You now own every ingredient separately:
Adam
(in its decoupled-decay form, AdamW), a
warmup-then-cosine
learning-rate schedule, and the noisy gradient of
mini-batch
SGD. This page assembles them into the single loop that trains essentially every
modern large language model — the recipe.
Two pieces are still missing, and both guard against the same enemy: a single bad mini-batch
throwing a giant gradient and blowing up the run. Weight decay keeps the
parameters from drifting large, and gradient clipping rescales any
oversized gradient down to a fixed maximum norm before it can land a destabilizing step.
Deriving the training step
One step processes one mini-batch \mathcal{B} of examples and
nudges the parameters \theta once. We build it line by line; the
whole loop is just this step repeated for T steps.
Step 1 — forward pass. Run the network on the batch and average the
per-example loss over its B members:
L(\theta) = \frac{1}{B} \sum_{i \in \mathcal{B}} L_i(\theta).
Step 2 — backward pass. Backpropagate to get the gradient of that loss with
respect to every parameter (this is what
automatic
differentiation computes for you):
g = \nabla_\theta L(\theta).
Step 3 — clip the gradient. Measure the gradient's global norm
\lVert g \rVert (stack every parameter's gradient into one vector
and take its length). If it exceeds a threshold c, rescale the
whole vector down so its norm is exactly c; otherwise leave it
alone:
\hat{g} = g \cdot \min\!\left(1,\ \frac{c}{\lVert g \rVert}\right).
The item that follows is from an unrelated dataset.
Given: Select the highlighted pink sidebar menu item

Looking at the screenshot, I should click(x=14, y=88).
The direction is untouched — only the length is capped. A normal step passes through
unchanged; a freak spike of norm 100c is shrunk back to
c, so it can no longer wreck the run. (This is the same
gradient
clipping that tames exploding gradients.)
Step 4 — schedule the learning rate. Look up this step's rate from the
warmup-then-cosine schedule — a short linear ramp to a peak
\eta_{\max}, then a cosine glide to a floor
\eta_{\min}:
\eta_t = \begin{cases} \eta_{\max}\, \dfrac{t}{T_{\text{warm}}}, & t < T_{\text{warm}}, \\[2ex] \eta_{\min} + \tfrac{1}{2}(\eta_{\max} - \eta_{\min})\big(1 + \cos(\pi p)\big), & t \ge T_{\text{warm}}, \end{cases}
with decay progress p = (t - T_{\text{warm}})/(T - T_{\text{warm}}).
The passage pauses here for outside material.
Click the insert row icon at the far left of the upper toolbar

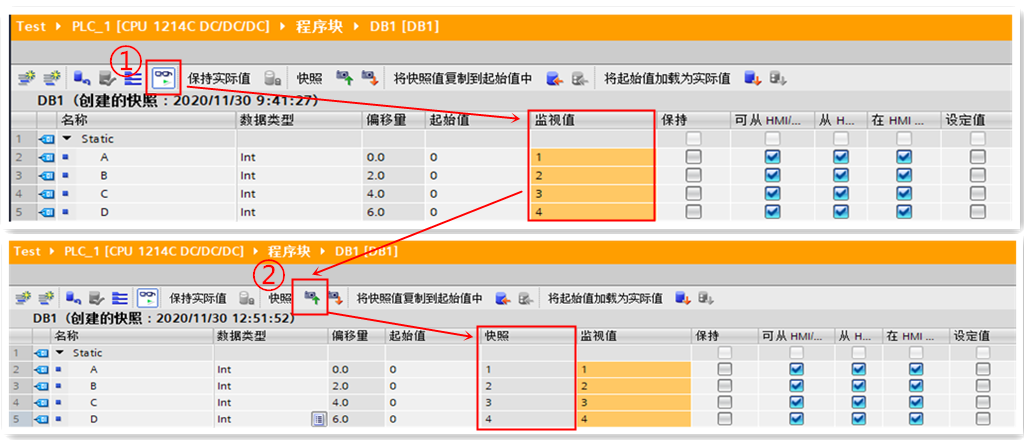(x=26, y=79)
Step 5 — the AdamW update. Feed the clipped gradient
\hat{g} into Adam's two moments, bias-correct them, take the
adaptive step, and — decoupled — shrink the weights by
\eta_t\,\lambda (the weight decay):
\theta_t = \theta_{t-1} - \eta_t\, \frac{\hat{m}_t}{\sqrt{\hat{v}_t} + \varepsilon} - \eta_t\,\lambda\,\theta_{t-1}.
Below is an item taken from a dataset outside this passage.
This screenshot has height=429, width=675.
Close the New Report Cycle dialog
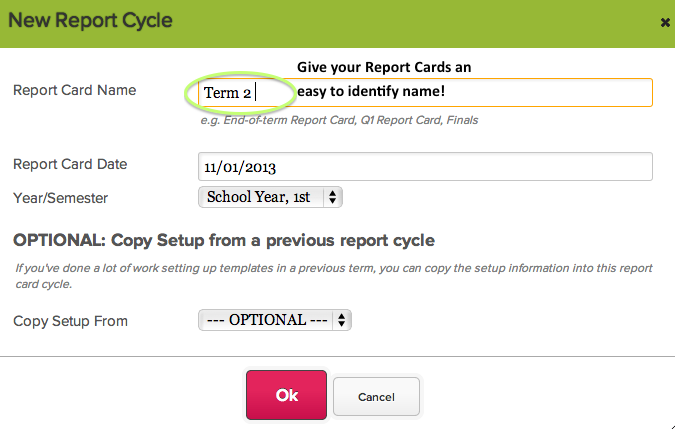[665, 22]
That is the entire recipe. Repeat steps 1–5 over mini-batches for
T steps and you have trained a deep network the way the field
actually does it: forward → loss → backward → clip → AdamW step → advance the
schedule.
The standard loop repeats, per mini-batch, the step
\hat{g} \to \text{AdamW} under a scheduled rate
\eta_t. Its four signature choices:
-
AdamW optimizer. Adam's per-parameter adaptive step with
decoupled weight decay — the default for transformers.
-
Warmup + cosine schedule. A linear ramp to
\eta_{\max}, then a cosine decay to
\eta_{\min}.
-
Weight decay. A coefficient \lambda shrinking
\theta each step, regularizing the model.
-
Gradient clipping. Rescale g to norm at most
c via \hat{g} = g\,\min(1, c/\lVert g\rVert),
taming spikes.
Watch a large training run and the loss curve is not perfectly smooth — every so often it
jumps upward in a spike. The usual culprit is one pathological
mini-batch whose gradient is enormous. Without protection, AdamW takes a huge step along
it, the parameters lurch into a bad region, and the loss leaps — sometimes never to
recover (a divergence).
Clipping is the seatbelt. A spike of norm 50c is rescaled to
c, so the step it causes is no larger than an ordinary one — the
model wobbles but does not blow up, and the next good batch pulls it back. The schedule
helps too: warmup keeps early steps small while Adam's second moment is still noisy, and
the cosine tail shrinks \eta_t late in training, so the same raw
spike does ever less damage as the run proceeds. Clipping caps the gradient; the schedule
caps the rate — together they keep a long run on the rails.
From recipe to model
This loop, run at scale over a vast text corpus, is what produces a pretrained
language
model. Everything that follows in this track —
mixed
precision,
gradient
accumulation,
checkpointing,
and
data
parallelism — does not change this recipe. It changes how to fit and
speed up the very same step on real, finite hardware.